Metabolon Collaboration Will Study Biology of Lactation for Better Health
Morrisville-based Metabolon, a metabolomics data and insights company, will work with two major medical centers in Boston to study the biology underlying lactation for better maternal and infant health.
The company will perform metabolomics analysis of breast milk from mothers and plasma samples from mothers and their babies in a first-of-its-kind Lactation Lab in collaboration with Brigham and Women’s Hospital and Beth Israel Deaconess Medical Center (BIDMC).
“Metabolon’s data will enable the identification of the metabolomic signatures of mothers and infants following birth and through the breastfeeding period, providing data to identify key biochemicals that may be crucial for improving the health of both the mother and baby,” said Patricia Sheridan, Ph.D., associate director of biological development at Metabolon.
In the short term, the Lactation Lab aims to generate fundamental knowledge required for new interventions to improve maternal and infant health outcomes. Longer term, the Lab will provide a model for discovery in the field of lactation science, bringing much-needed scientific rigor to investigations during lactation, a critical period that influences the lifelong health of two generations.
Metabolon will work with Sarbattama Sen, M.D., a neonatologist and researcher in the Department of Pediatric Newborn Medicine at Brigham and Women’s Hospital, and Camilia Martin, M.D., director of clinical-translational research in the Department of Neonatology at Beth Israel Deaconess Medical Center.
“Over 60% of U.S. women are unable to achieve their lactation goals, and the variability in human breastmilk has been understudied,” said Sen. “Leveraging techniques such as metabolomics will be critical to moving forward the field of lactation science and optimizing care for every mother and infant.”
Research has shown that longer breastfeeding duration can decrease post-partum weight retention and metabolic problems while also decreasing the possibility of post-partum depression and rates of breast and ovarian cancer.
“Detailed characterization of human milk coupled with clinical outcomes will identify important pathways in health and disease for both mother and infant,” said Martin. “These findings will catalyze new areas of research on previously unrecognized metabolites that are important for health outcomes.”
Metabolon’s collaboration with the two medical centers is part of 11 independent projects that are receiving funding from the Massachusetts Life Sciences Center, which is contributing $8.3 million in capital programs to support innovation and cross-sector collaboration to address pressing life science challenges in women’s health.
Metabolomics is the large-scale study of all small molecules in a biological system. It helps researchers see beyond the genetic variation of individuals by capturing the combined impact of genetic and external factors, such as the effect of drugs, diet, lifestyle and the microbiome on human health.

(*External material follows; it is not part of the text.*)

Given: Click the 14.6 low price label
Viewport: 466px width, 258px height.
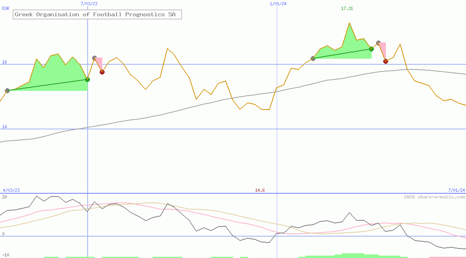Looking at the screenshot, I should (x=260, y=191).
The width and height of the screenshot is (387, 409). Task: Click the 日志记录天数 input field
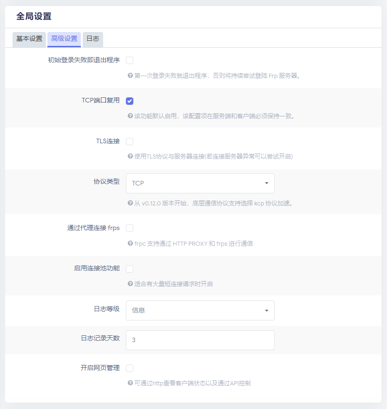(200, 340)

By measuring thousands of discrete chemical signals that form biological pathways in the body, metabolomics can reveal important biomarkers that can enable understanding of a drug’s mechanism of action, pharmacodynamics, safety profile, and individual response to therapy.
Over the last 20 years Metabolon has worked on more than 10,000 projects with 1,300 clients throughout the life sciences. Its Precision Metabolomics Platform has enabled the development of the world’s largest proprietary metabolomics reference library.